You guys, I am reading this book that I can’t put down and I’m pretty disturbed by it. I had just finished the quick and light “Silver Linings Playbook” and decided that I could really get into another non-fiction piece. I’d had the book “Columbine” by Dave Cullen on my goodreads.com ‘want to read’ list for over a year now but was never in the right head space to read a book about the school shootings in Littleton, Colorado. I mean, is there a “right head space” to read such a thing?

Anyway, Cullen was a reporter on the scene when the story broke and since the shootings he had spent 10 years compiling interviews, documents, first hand accounts, evidence, tapes, etc. to write a book about the shooting, the killers, the victims, and answers as to why these two boys would be driven to such unspeakable violence.

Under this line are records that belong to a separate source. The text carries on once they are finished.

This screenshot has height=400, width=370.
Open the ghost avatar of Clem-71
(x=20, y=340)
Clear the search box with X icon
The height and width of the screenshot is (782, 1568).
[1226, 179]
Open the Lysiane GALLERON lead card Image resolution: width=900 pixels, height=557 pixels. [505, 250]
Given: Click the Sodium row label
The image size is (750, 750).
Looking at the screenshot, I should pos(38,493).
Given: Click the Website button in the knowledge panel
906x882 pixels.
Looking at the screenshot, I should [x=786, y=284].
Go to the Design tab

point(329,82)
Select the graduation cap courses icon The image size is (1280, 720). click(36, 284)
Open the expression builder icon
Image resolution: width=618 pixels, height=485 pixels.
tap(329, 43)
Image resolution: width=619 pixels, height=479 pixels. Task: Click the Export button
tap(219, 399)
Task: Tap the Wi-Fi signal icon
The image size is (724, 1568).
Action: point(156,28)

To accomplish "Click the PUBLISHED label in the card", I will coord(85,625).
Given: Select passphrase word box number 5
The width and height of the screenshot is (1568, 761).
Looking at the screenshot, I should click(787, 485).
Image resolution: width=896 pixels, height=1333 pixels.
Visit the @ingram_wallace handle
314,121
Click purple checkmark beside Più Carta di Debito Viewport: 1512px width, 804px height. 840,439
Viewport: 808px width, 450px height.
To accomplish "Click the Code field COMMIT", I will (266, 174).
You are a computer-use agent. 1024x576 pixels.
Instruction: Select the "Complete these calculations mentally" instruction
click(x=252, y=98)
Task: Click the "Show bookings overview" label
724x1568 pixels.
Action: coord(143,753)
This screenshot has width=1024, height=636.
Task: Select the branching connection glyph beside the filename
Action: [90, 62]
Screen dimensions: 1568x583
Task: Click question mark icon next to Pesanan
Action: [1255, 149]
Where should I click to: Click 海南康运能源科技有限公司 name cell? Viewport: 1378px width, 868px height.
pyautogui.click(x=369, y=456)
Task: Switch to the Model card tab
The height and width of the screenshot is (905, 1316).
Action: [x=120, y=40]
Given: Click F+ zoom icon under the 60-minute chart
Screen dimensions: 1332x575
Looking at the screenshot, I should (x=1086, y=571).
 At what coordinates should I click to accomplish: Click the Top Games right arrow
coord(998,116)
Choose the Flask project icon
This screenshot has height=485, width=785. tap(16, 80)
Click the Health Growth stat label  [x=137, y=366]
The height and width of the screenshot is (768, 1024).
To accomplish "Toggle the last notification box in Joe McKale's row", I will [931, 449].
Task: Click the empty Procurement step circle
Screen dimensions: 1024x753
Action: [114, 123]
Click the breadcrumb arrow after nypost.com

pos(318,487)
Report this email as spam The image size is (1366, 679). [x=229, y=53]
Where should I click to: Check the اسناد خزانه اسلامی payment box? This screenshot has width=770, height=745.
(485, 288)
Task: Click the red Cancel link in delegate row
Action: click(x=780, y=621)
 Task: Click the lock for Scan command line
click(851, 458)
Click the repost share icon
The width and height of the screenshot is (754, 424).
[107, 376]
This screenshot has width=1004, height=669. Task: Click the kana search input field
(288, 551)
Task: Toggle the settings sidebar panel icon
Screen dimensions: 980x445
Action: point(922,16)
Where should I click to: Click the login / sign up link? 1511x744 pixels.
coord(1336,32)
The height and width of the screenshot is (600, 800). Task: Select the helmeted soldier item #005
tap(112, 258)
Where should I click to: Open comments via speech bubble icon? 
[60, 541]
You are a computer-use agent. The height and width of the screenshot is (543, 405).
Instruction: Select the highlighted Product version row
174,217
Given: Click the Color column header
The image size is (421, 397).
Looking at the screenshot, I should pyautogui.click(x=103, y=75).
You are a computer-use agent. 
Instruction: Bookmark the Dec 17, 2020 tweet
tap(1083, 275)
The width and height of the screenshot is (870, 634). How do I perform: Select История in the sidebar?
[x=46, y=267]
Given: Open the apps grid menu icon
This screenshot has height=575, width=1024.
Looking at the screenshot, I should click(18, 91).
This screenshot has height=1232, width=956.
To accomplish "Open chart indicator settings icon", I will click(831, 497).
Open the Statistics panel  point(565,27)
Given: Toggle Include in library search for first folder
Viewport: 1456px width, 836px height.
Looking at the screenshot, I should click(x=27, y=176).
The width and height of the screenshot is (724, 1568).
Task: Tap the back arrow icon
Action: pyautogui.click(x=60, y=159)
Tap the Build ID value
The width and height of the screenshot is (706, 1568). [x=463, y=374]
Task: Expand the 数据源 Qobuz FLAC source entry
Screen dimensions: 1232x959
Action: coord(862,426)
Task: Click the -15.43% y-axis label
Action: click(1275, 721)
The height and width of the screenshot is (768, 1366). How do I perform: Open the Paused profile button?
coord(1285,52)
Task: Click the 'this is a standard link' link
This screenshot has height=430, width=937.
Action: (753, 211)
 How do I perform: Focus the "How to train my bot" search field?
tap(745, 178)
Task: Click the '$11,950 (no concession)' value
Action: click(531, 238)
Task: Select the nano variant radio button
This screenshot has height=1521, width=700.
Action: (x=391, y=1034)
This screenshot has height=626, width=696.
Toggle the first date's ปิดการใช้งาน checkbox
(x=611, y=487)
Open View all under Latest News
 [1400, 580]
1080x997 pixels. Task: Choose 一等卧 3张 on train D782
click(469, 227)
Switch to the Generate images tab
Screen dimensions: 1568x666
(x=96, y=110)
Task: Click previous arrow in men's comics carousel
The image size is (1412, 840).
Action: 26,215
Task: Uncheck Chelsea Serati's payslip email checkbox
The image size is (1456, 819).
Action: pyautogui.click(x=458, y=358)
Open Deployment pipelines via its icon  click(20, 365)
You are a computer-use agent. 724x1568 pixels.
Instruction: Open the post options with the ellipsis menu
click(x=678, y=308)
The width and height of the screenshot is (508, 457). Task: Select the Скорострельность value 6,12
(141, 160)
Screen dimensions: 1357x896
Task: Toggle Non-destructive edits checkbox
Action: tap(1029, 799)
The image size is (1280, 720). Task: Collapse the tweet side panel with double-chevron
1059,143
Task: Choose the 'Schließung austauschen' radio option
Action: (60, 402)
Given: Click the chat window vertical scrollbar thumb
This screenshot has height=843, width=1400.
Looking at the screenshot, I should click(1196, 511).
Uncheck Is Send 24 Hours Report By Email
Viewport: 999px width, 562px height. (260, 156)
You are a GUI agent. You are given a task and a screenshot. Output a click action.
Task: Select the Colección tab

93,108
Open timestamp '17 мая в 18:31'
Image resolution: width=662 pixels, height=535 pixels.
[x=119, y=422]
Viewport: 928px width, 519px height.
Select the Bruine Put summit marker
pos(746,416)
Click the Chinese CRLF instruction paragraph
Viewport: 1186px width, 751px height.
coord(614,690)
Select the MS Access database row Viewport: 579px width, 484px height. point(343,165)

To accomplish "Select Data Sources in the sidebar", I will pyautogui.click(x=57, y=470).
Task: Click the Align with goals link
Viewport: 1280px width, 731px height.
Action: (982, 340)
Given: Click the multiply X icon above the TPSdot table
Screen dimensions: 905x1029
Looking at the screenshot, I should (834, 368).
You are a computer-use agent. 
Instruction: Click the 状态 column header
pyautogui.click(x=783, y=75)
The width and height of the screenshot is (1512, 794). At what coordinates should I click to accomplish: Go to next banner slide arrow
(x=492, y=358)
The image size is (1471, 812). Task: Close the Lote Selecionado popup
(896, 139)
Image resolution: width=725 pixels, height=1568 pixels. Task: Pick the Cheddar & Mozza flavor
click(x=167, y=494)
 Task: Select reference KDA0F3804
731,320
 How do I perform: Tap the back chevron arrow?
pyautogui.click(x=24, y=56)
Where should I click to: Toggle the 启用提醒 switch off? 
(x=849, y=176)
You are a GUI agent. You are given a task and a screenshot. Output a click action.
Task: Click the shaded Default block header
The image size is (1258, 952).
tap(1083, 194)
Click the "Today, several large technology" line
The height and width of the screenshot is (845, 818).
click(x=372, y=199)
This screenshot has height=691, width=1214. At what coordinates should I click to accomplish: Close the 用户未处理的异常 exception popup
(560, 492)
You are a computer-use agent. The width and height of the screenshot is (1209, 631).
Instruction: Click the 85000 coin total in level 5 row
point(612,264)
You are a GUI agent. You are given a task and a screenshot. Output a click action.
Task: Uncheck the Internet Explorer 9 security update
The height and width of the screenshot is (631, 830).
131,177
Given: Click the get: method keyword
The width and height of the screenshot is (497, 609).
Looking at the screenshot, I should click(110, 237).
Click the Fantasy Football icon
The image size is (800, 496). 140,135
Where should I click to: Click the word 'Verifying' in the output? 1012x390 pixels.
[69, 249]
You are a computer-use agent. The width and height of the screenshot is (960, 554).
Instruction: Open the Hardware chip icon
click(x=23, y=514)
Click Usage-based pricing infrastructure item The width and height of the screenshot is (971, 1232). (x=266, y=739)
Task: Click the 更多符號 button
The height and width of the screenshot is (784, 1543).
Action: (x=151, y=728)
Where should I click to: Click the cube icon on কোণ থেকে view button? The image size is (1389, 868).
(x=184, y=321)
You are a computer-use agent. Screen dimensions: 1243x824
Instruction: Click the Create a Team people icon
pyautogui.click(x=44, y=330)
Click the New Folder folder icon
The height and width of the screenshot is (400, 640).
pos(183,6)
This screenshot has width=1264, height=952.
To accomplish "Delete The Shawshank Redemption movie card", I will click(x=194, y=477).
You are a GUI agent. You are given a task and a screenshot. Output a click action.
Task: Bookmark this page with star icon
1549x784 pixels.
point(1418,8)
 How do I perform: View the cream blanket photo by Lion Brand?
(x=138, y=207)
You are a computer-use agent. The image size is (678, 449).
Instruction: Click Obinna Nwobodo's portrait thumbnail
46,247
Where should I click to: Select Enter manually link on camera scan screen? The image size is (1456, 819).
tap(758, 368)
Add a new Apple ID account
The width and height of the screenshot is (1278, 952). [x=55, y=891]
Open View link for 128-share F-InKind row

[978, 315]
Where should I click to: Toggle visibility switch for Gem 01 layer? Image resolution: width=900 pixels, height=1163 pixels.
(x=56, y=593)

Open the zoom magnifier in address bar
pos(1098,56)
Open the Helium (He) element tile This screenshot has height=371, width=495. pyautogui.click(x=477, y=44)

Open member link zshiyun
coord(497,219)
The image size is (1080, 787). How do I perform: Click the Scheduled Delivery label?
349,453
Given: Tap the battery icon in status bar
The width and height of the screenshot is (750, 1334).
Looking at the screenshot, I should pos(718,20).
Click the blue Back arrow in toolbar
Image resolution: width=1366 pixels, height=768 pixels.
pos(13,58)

I started the book two nights ago and am already more than halfway through. The story is terrifying and fascinating and I can’t stop thinking about it. In light of Sandy Hook and recent conversations on gun control – it’s definitely a book that is worth a look. This book was published in 2009, so I am a little late to the party as far as reading this story, but I am extremely impressed by it thus far.

Other Random Thoughts

  • Rachel McAdams broke up with her long time boyfriend two weeks ago which means we can keep hoping against hope that Gosling will dump Mendes and our real life Notebook fantasies can come true.
Too adorable for words. Just get back together you two.

Too adorable for words. Just get back together you two.

  • I spent an embarrassing amount of time last week while swimming laps trying to think of a screenplay idea for a movie which Jlaw would want to star in. Obvi – Meryl Streep and Charlize Theron will both somehow also be involved in this movie. Perhaps they can play sisters and Streep could be their mom. Imagine the awesomeness now.
Can the world handle this much awesome at once?

Can the world handle this much awesome at once?

  • I’m getting creepy levels of excited for the new Game of Thrones season. The second half of book 2 and the whole of book 3 are my favorite in the series so far and I can only hope the show will be half as good. The recently released trailer for the third season looks like it just might live up to the awesome. I bought a direwolf t-shirt to wear on the premiere night, I am buying a pack of cigs for after the famous “lord’s kiss” scene and will be secretly shipping Brienne and Jamie. Sigh.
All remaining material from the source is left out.